References

Beginner-friendly references for web development, with live, editable examples.

The HTML <canvas> tag

Element All modern browsers Updated
Quick answer

The HTML <canvas> element is a scriptable drawing surface for graphics, charts, games and image processing, controlled with the Canvas 2D or WebGL JavaScript APIs. Set its pixel size with the width and height attributes.

Overview

The <canvas> element gives you a bitmap drawing surface that you control entirely with JavaScript — through getContext("2d") for 2-D graphics or "webgl" / "webgpu" for 3-D. It is the engine behind charts, games, data visualizations and in-browser image editors.

A subtle but important point: the width and height attributes set the drawing resolution — the number of bitmap pixels — which is separate from the element's CSS display size. If you size a canvas only with CSS, the browser scales those bitmap pixels and the result can look blurry, so set the attributes to the resolution you actually draw at.

Because canvas content is just pixels with no structure, it is invisible to assistive technology. Put meaningful fallback content between the tags, keep an accessible alternative for whatever you draw, and — for static graphics like icons and logos — consider whether an <svg> (which is resolution-independent and accessible) would serve better.

Syntax

<canvas id="c" width="300" height="150">Your browser does not support canvas.</canvas>

Attributes

The <canvas> element supports the following attributes, in addition to the global attributes available to every HTML element.

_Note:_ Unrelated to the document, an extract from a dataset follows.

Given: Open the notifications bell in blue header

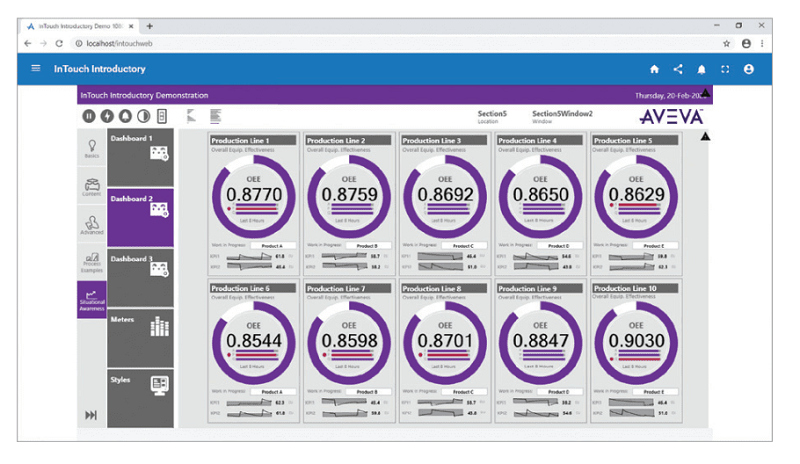Looking at the screenshot, I should click(x=702, y=70).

Attribute Value Description
height A non-negative integer (pixels). Sets the height of the element in pixels.
width A non-negative integer (pixels). Sets the width of the element in pixels.

Example

Live example
<canvas id="demo" width="260" height="80" style="border:1px solid #cbd5e1;border-radius:6px;"></canvas>
<script>
  var ctx = document.getElementById('demo').getContext('2d');
  ctx.fillStyle = '#1c7ce9'; ctx.fillRect(10, 10, 60, 60);
  ctx.fillStyle = '#16a34a'; ctx.beginPath(); ctx.arc(140, 40, 30, 0, 7); ctx.fill();
</script>

Best practices

  • Set the drawing resolution with the width/height attributes, separate from any CSS display size.
  • Account for high-density screens by scaling the bitmap by devicePixelRatio.
  • Provide fallback content inside the element and an accessible alternative for what you draw.
  • For static, scalable graphics like icons, prefer <svg> over canvas.

Accessibility

Canvas drawings are invisible to assistive technology. Always offer an accessible alternative — fallback content between the tags, ARIA where appropriate, or a parallel representation such as a data <table> for a chart. For scalable, inherently more accessible graphics, prefer SVG.

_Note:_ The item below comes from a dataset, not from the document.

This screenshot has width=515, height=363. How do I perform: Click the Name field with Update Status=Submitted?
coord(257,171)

Frequently asked questions

What is the canvas element used for?
A JavaScript-drawn bitmap area for charts, games, visualizations and image editing, via the 2-D or WebGL/WebGPU contexts.
What is the difference between the width attribute and CSS width on a canvas?
The attribute sets the bitmap resolution you draw at; the CSS width is the display size. Sizing only with CSS scales the bitmap and can look blurry.
Is canvas accessible?
Not on its own — its content is just pixels. Provide fallback content inside it and an accessible alternative for whatever it displays.
Should I use canvas or SVG?
Use <svg> for scalable, accessible static graphics; use canvas for pixel manipulation, games and large, frequently redrawn scenes.